● **Description of the task**
Set down exactly, from the records below, the line with "Reverso (272, 2200)" through the line with "[Add to your list] (975, 117)", and nothing else.

● **Records supplied**
***

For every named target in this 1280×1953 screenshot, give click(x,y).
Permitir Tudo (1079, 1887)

***

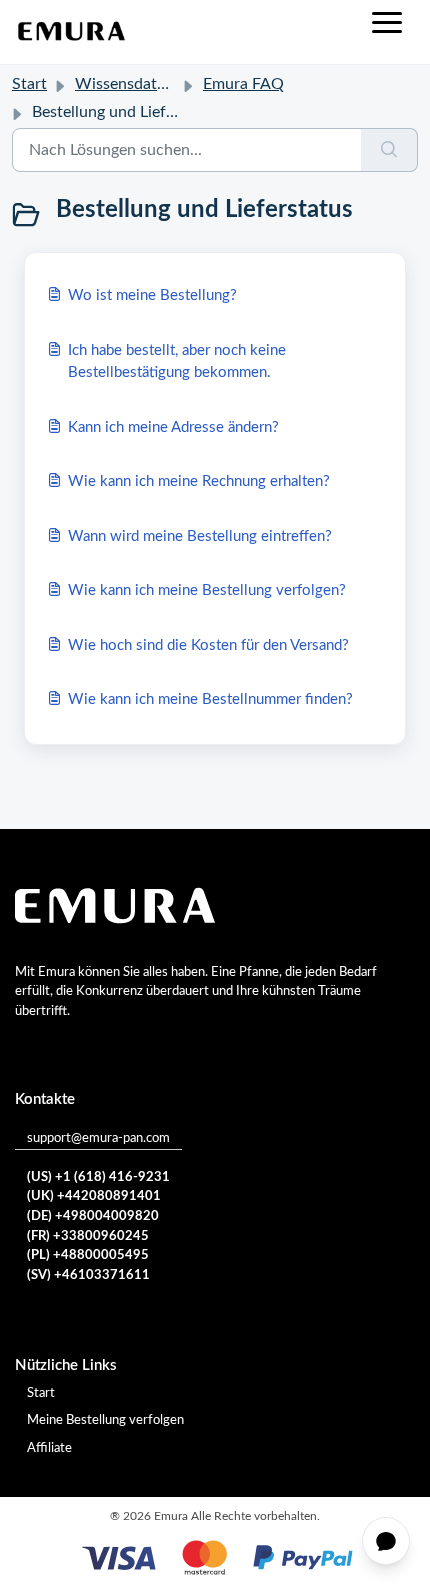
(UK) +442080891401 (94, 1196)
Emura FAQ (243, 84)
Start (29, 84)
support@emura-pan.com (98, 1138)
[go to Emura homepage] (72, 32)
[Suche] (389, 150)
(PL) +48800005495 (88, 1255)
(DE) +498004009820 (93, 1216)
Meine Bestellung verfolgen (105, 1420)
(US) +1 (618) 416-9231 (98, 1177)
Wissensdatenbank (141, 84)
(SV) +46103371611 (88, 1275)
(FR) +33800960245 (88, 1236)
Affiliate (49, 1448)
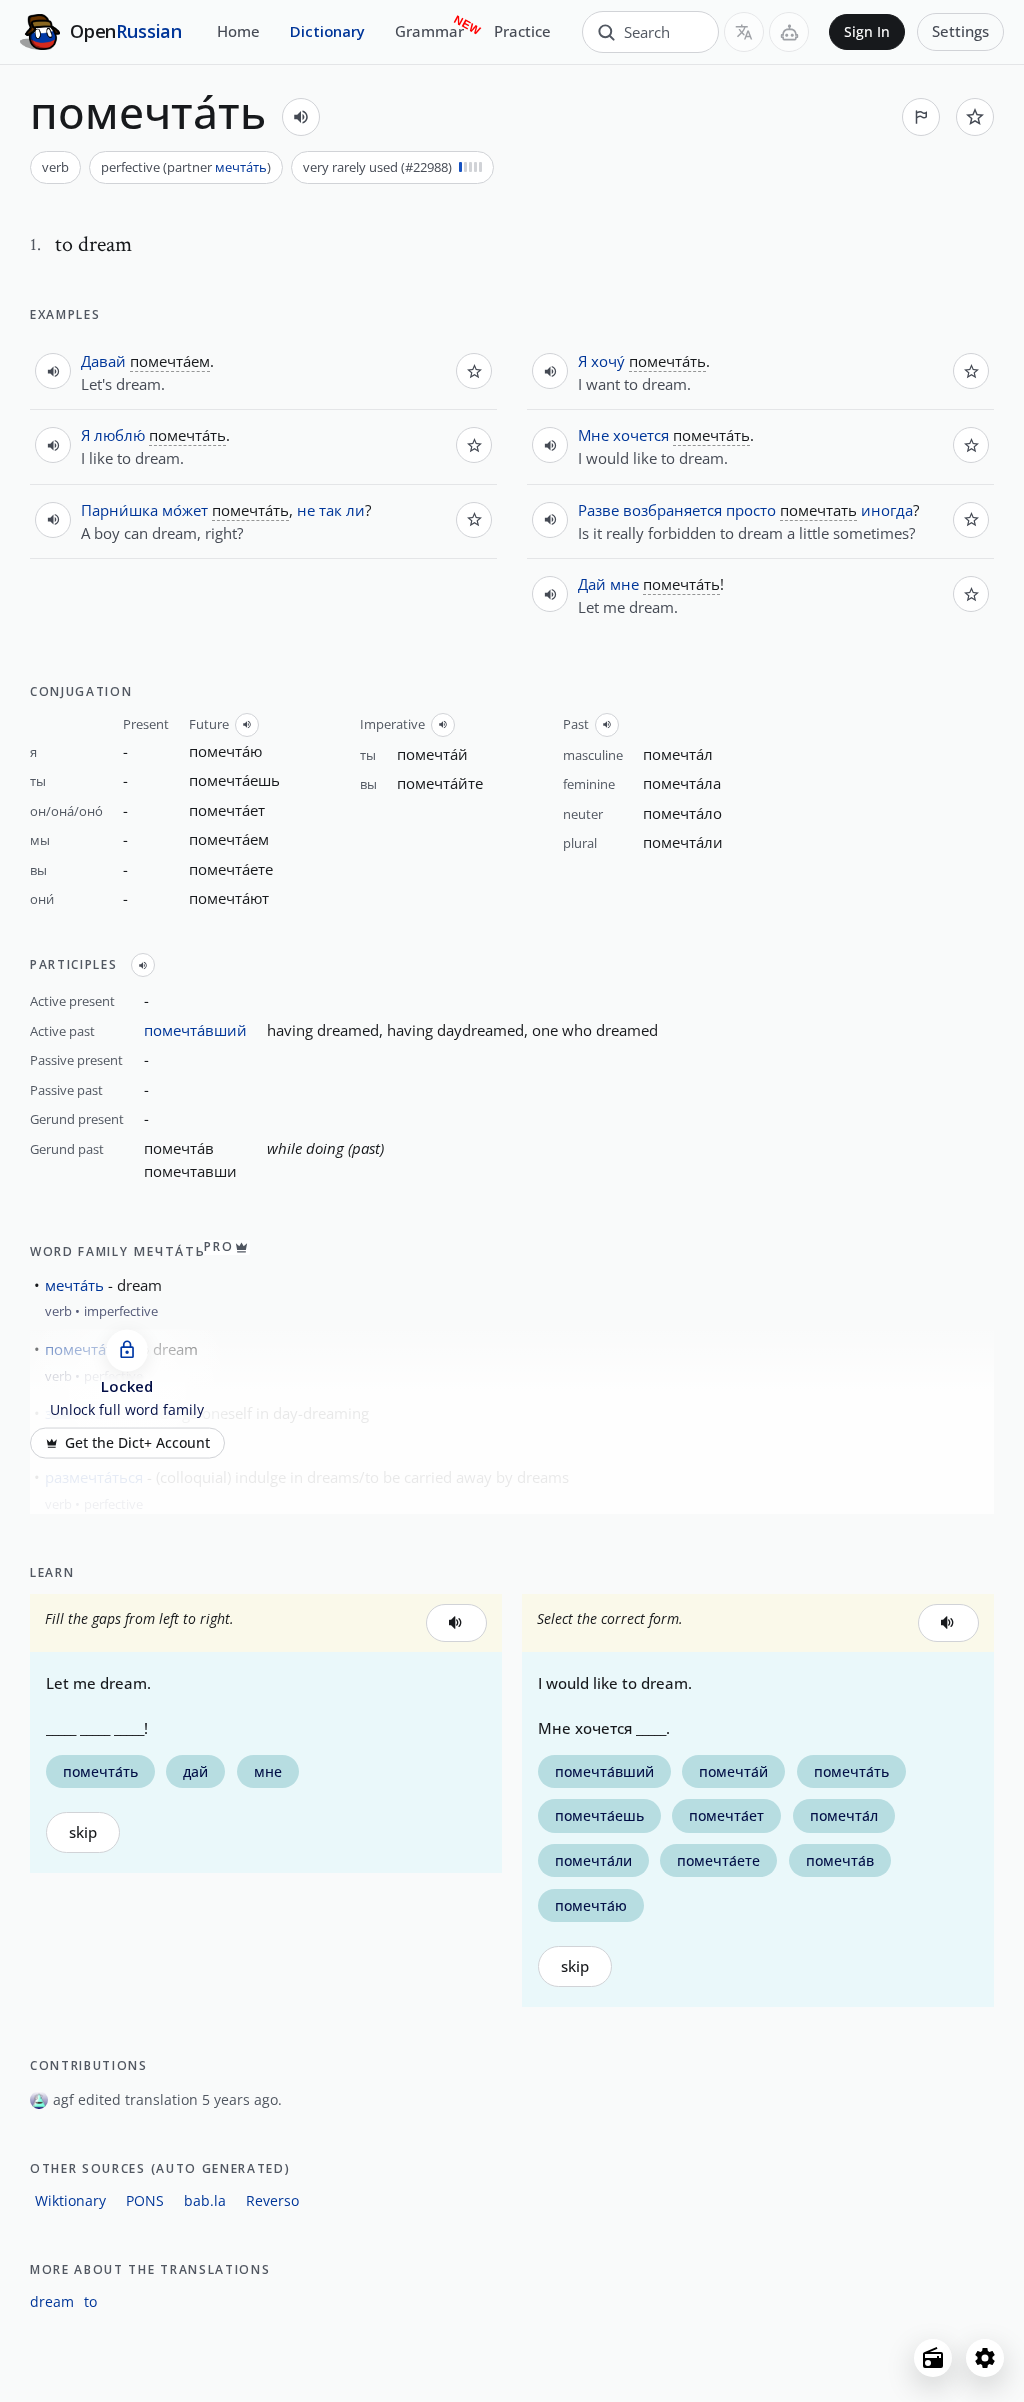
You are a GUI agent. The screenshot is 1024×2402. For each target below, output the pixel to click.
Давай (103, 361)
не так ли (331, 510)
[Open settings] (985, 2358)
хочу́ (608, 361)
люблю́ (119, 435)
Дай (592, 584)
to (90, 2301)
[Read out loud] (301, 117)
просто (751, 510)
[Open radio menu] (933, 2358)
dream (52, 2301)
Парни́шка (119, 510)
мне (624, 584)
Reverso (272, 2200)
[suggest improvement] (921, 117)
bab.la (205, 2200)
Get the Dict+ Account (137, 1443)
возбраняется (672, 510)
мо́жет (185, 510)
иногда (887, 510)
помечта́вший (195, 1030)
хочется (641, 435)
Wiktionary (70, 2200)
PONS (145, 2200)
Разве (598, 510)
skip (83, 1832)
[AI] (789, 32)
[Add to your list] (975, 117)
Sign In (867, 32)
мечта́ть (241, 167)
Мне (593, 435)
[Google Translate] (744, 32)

***

● **Answer area**
Reverso (272, 2200)
[suggest improvement] (921, 117)
bab.la (205, 2200)
Get the Dict+ Account (137, 1443)
возбраняется (672, 510)
мо́жет (185, 510)
иногда (887, 510)
помечта́вший (195, 1030)
хочется (641, 435)
Wiktionary (70, 2200)
PONS (145, 2200)
Разве (598, 510)
skip (83, 1832)
[AI] (789, 32)
[Add to your list] (975, 117)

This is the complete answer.